→ Given information:
**********

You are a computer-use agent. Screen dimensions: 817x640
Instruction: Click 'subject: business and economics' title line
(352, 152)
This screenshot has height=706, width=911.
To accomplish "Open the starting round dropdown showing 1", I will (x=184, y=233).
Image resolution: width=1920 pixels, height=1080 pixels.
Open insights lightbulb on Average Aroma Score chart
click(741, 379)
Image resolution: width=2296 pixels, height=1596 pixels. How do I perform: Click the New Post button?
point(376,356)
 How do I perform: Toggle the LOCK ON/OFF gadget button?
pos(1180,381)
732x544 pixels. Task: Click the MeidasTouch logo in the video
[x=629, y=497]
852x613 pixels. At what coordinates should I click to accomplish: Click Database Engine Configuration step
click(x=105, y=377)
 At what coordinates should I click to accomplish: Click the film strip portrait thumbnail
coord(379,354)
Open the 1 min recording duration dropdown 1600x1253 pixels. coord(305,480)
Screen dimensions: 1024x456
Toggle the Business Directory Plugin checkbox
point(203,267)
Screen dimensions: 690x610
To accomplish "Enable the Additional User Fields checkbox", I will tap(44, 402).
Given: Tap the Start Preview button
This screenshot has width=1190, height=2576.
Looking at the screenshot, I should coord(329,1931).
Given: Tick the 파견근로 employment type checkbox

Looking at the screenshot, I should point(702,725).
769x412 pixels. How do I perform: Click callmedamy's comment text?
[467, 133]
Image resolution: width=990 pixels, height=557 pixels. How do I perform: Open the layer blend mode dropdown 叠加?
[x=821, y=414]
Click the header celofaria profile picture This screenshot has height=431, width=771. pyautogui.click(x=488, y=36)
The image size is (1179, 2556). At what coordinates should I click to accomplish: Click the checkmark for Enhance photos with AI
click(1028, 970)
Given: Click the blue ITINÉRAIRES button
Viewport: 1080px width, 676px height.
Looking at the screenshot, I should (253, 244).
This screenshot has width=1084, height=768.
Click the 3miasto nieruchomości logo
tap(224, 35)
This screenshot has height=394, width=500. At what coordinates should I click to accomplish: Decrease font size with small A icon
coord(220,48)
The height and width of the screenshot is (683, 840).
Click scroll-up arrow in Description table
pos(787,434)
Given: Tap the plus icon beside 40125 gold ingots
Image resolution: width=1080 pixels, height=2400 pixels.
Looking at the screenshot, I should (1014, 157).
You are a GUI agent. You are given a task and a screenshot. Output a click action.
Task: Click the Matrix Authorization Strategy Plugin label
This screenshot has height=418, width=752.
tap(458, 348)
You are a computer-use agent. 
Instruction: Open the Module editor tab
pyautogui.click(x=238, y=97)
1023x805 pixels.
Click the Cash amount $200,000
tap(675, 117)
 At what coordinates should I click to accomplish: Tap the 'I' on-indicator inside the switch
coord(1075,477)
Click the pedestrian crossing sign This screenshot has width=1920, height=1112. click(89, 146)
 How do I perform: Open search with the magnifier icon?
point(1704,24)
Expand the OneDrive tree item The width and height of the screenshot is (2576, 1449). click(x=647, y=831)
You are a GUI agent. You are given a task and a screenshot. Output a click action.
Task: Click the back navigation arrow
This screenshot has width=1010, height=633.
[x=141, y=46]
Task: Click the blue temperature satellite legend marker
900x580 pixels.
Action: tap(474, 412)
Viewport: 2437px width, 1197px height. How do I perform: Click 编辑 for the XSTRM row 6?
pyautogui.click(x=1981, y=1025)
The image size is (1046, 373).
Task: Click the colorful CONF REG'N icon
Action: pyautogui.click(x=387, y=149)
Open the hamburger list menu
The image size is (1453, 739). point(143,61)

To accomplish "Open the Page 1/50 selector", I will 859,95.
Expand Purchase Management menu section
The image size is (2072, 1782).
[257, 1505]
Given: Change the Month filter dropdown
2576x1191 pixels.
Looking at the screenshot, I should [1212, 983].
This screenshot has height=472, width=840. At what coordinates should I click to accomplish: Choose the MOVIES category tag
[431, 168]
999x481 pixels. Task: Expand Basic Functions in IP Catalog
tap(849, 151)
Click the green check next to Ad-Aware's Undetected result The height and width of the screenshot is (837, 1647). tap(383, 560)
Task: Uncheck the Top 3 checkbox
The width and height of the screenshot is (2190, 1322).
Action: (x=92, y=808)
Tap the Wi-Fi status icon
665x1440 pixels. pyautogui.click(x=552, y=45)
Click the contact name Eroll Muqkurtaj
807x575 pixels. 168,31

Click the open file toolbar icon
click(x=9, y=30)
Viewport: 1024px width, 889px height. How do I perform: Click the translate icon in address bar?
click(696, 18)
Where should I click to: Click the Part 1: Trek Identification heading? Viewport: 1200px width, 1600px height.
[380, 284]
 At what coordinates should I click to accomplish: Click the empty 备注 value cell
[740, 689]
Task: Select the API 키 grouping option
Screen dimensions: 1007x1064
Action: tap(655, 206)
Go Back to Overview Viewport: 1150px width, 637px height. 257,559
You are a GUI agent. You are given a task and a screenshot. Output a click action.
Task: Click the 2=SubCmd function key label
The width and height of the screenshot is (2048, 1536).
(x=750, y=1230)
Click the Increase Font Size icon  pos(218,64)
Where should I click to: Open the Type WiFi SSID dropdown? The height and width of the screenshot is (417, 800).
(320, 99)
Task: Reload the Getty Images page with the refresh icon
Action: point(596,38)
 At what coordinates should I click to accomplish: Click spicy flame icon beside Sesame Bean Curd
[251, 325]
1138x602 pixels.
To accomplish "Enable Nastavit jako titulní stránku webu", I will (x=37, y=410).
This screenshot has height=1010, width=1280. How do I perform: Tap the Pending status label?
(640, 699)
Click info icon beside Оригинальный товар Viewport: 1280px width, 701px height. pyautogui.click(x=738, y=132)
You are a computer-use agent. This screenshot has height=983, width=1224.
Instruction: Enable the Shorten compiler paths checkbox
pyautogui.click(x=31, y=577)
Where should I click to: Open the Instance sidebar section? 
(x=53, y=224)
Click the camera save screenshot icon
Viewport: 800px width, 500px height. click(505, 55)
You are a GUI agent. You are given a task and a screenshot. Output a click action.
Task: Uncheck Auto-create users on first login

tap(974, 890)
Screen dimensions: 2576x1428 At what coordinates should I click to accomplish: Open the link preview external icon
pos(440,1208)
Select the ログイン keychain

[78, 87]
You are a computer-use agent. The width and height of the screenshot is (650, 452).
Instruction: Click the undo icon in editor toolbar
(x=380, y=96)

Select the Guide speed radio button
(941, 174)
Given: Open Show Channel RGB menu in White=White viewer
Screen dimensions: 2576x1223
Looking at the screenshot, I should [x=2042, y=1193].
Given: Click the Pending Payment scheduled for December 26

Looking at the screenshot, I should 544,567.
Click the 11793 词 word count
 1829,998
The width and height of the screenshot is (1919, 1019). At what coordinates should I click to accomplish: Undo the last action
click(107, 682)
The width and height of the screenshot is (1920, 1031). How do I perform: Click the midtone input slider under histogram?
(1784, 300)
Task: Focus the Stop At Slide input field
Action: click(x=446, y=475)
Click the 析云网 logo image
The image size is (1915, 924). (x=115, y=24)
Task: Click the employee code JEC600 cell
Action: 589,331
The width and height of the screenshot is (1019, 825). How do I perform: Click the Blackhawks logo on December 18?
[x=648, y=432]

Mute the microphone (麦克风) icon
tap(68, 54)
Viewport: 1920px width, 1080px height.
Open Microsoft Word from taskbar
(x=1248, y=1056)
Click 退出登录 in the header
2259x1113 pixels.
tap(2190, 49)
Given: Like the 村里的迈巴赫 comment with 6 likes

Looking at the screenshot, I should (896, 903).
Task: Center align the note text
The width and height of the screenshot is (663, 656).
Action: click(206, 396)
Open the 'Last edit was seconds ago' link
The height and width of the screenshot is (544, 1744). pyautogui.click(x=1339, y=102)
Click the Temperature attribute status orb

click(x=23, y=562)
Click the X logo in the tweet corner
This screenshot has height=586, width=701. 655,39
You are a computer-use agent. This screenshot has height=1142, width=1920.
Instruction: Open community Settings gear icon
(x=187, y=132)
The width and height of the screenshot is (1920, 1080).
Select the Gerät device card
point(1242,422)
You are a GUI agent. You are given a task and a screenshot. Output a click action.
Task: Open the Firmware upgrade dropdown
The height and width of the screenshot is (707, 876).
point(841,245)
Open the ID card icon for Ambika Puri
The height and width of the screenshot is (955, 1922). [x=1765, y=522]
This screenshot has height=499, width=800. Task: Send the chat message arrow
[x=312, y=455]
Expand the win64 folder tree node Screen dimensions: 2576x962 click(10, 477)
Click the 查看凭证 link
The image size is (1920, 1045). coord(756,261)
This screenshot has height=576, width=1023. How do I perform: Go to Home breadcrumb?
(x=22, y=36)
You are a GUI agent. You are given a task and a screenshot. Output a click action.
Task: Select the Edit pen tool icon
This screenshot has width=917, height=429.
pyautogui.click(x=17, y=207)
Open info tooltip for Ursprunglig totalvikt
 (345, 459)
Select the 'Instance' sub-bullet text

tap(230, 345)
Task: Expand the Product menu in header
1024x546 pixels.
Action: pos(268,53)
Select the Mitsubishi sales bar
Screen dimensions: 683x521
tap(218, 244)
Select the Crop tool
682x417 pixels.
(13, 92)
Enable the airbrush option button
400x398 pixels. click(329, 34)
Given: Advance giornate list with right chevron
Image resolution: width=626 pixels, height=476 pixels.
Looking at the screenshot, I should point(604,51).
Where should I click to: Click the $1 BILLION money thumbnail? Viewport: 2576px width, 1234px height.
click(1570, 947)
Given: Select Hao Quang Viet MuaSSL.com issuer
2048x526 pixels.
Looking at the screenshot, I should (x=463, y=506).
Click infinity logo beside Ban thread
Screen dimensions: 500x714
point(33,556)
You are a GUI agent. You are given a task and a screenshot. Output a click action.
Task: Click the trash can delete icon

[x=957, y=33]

**********

→ Exercise requirements:
Please convert the items between the lines holding "Viewport: 1024px width, 889px" and "Go Back to Overview", inclusive, into a JSON list of strings with one string per line and blank lines left out.

→ Response:
[
  "Viewport: 1024px width, 889px height. How do I perform: Click the translate icon in address bar?",
  "click(696, 18)",
  "Where should I click to: Click the Part 1: Trek Identification heading? Viewport: 1200px width, 1600px height.",
  "[380, 284]",
  " At what coordinates should I click to accomplish: Click the empty 备注 value cell",
  "[740, 689]",
  "Task: Select the API 키 grouping option",
  "Screen dimensions: 1007x1064",
  "Action: tap(655, 206)",
  "Go Back to Overview Viewport: 1150px width, 637px height. 257,559"
]